[What the task requires] Can you quote everything in the copper-doped Cs2AgInCl6 summary from "Contribution" down to "higher Cu levels.", word for word?
Top of Document section
Structural and Optoelectronic Behaviour of Copper Doped Cs2AgInCl6 Double Perovskite: A DFT Investigation

TL;DR

This study uses DFT calculations to show that copper doping in Cs2AgInCl6 double perovskite improves its optoelectronic properties, making it more suitable for photovoltaic applications.

Contribution

It provides a detailed computational analysis of how Cu doping alters the structural and optoelectronic properties of Cs2AgInCl6, a lead-free double perovskite.

Findings

Lattice parameter decreases with Cu content.

Bandgap decreases with Cu doping.

Optical absorption and conductivity are enhanced at higher Cu levels.
Bottom of Document section
Top of Exercise data
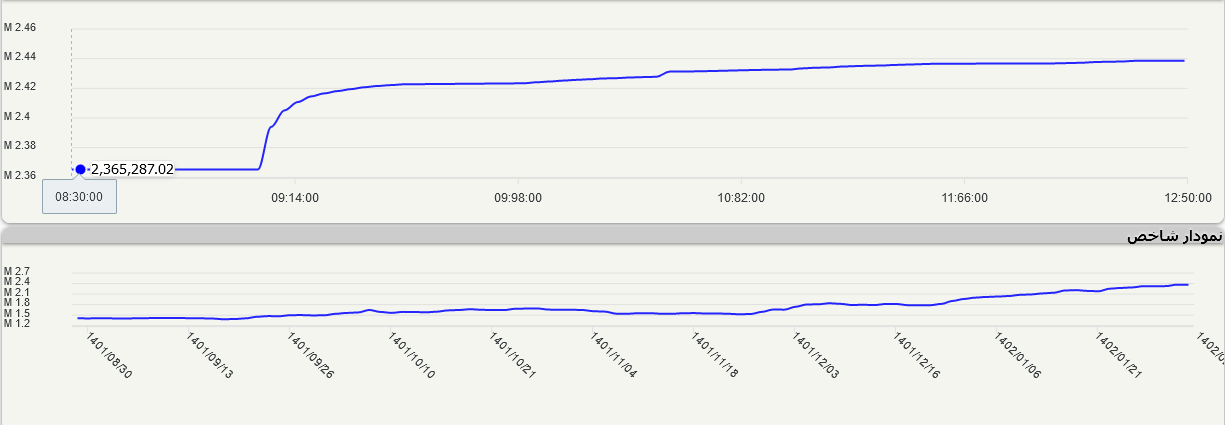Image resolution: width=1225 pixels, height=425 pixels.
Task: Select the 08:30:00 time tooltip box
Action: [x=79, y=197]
Bottom of Exercise data
Top of Exercise data
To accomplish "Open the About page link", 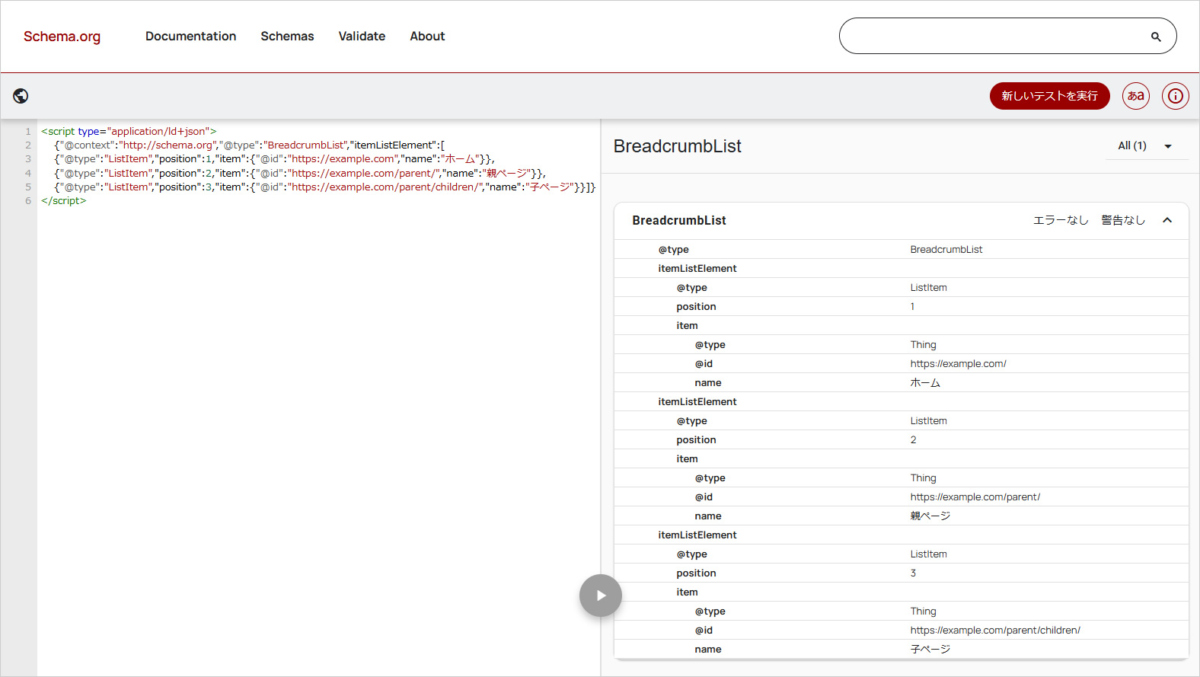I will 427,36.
Bottom of Exercise data
[Task output]
Contribution

It provides a detailed computational analysis of how Cu doping alters the structural and optoelectronic properties of Cs2AgInCl6, a lead-free double perovskite.

Findings

Lattice parameter decreases with Cu content.

Bandgap decreases with Cu doping.

Optical absorption and conductivity are enhanced at higher Cu levels.